Our Zabbix setup resides in a modest VM, sporting 16 CPUs, 32 GB RAM, and three Ethernet interfaces, all operating within the Rocky 8.7 environment. The database relies on PostgreSQL 14 and Timescale DB2 version 2.8, with slight adjustments to the default configurations for history and trend settings.
Getting the job done
The stability of our Zabbix system has been noteworthy, showcasing its ability to automate tasks, particularly in scenarios where nodes are taken offline, prompting Zabbix to initiate maintenance cycles automatically. Beyond conventional monitoring, we’ve tapped into Zabbix’s capabilities for external scripts, querying the PBS server and GPFS server, and even managing specific hardware anomalies.

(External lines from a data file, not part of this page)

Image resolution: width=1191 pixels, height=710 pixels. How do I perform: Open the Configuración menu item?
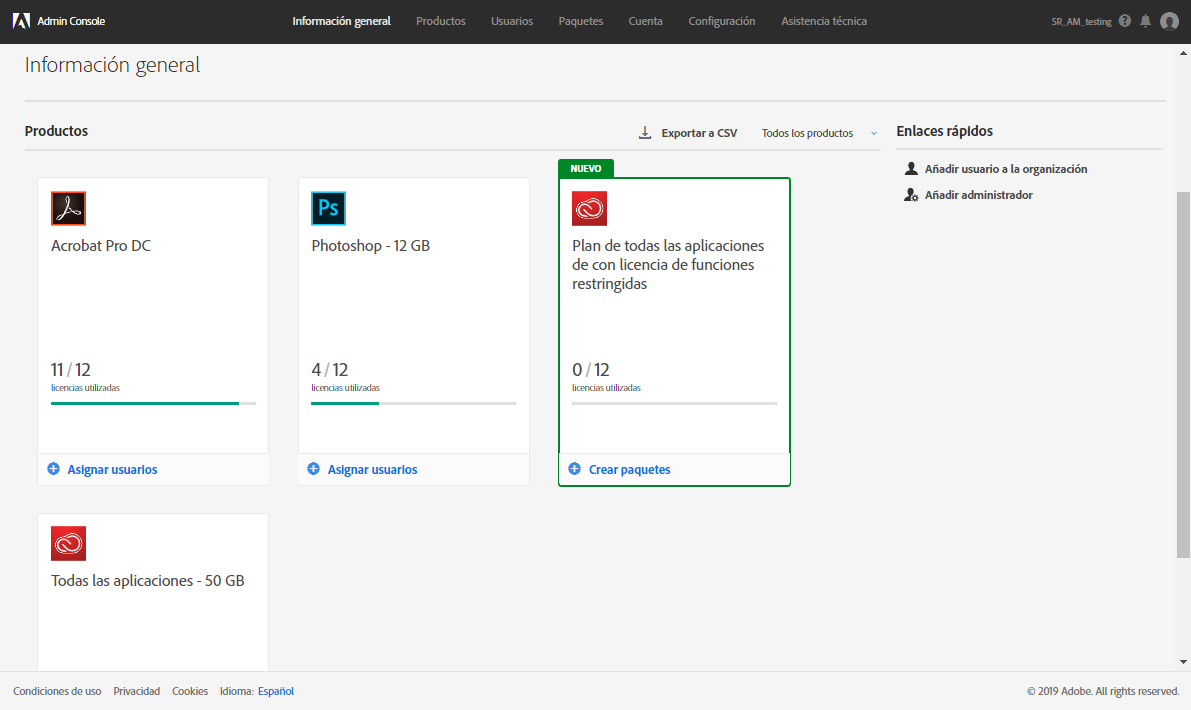coord(721,20)
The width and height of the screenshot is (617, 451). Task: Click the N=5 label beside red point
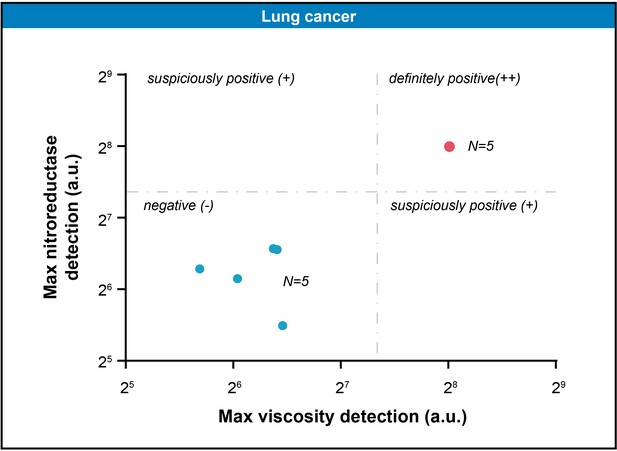480,146
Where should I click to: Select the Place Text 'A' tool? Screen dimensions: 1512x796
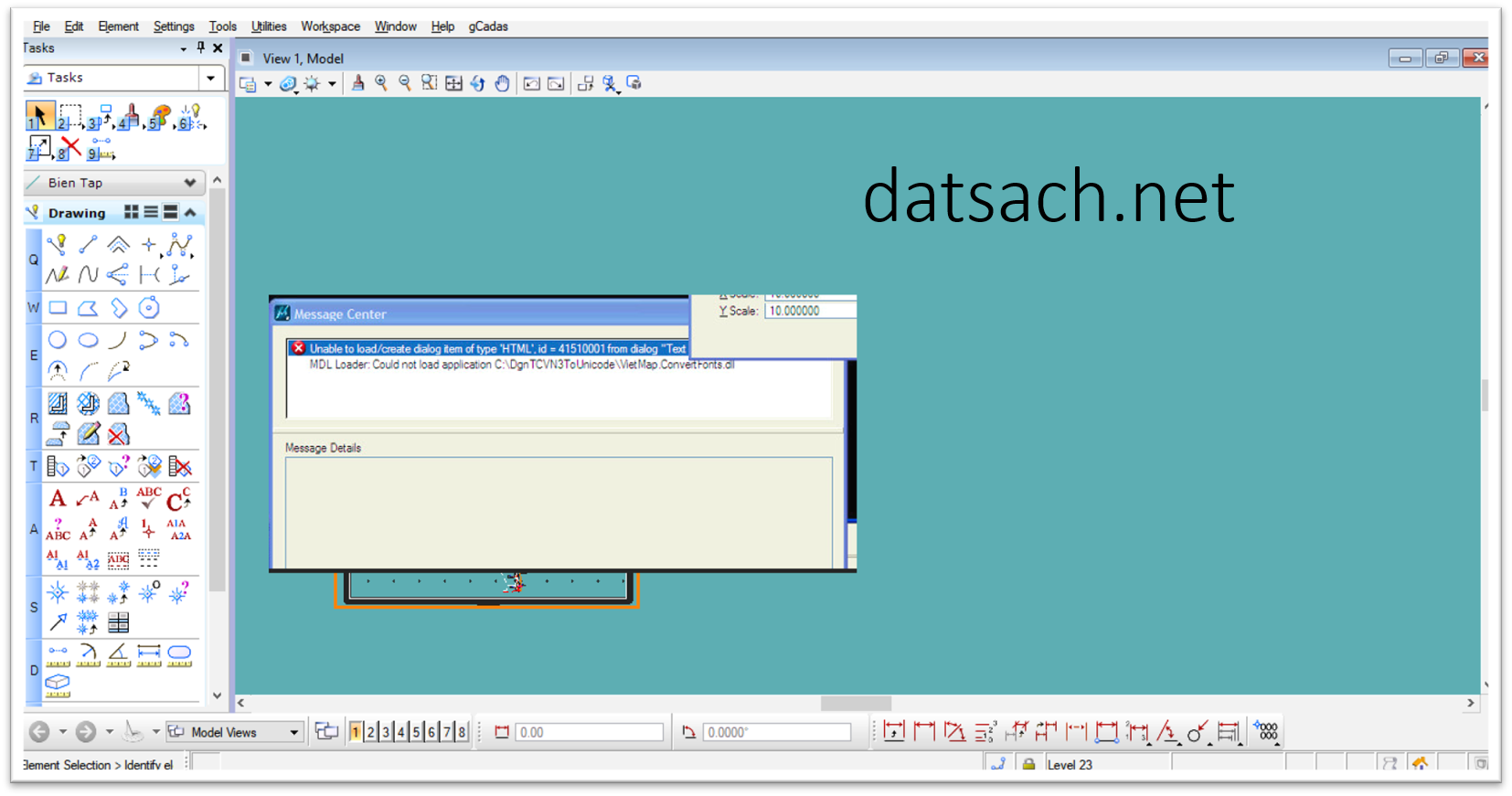pos(58,498)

The Zabbix dashboard has emerged as a comprehensive tool, offering a differentiated approach through host groups. These groups categorize our hosts, differentiating between CPU compute nodes, GPU compute nodes, and infrastructure nodes, allowing tailored alerts based on node types.
Alerting and visualization
Our alerting strategy involves receiving email alerts only for significant disasters, a conscious effort to avoid alert fatigue. The presentation emphasizes the nuanced differences in monitoring compute nodes versus infrastructure nodes, focusing on availability and potential job performance issues for the former and services, memory, and memory leaks for the latter.
The power of visual representations is underscored, with the utilization of heat maps offering quick insights into the cluster’s performance.
Final thoughts
In conclusion, our journey with Zabbix has not only delivered stability and automation but has also provided invaluable insights for optimizing resource utilization. I’d like to express my special appreciation for Andrei Vasilev, a member of our team whose efforts have been instrumental in making the transition to Zabbix.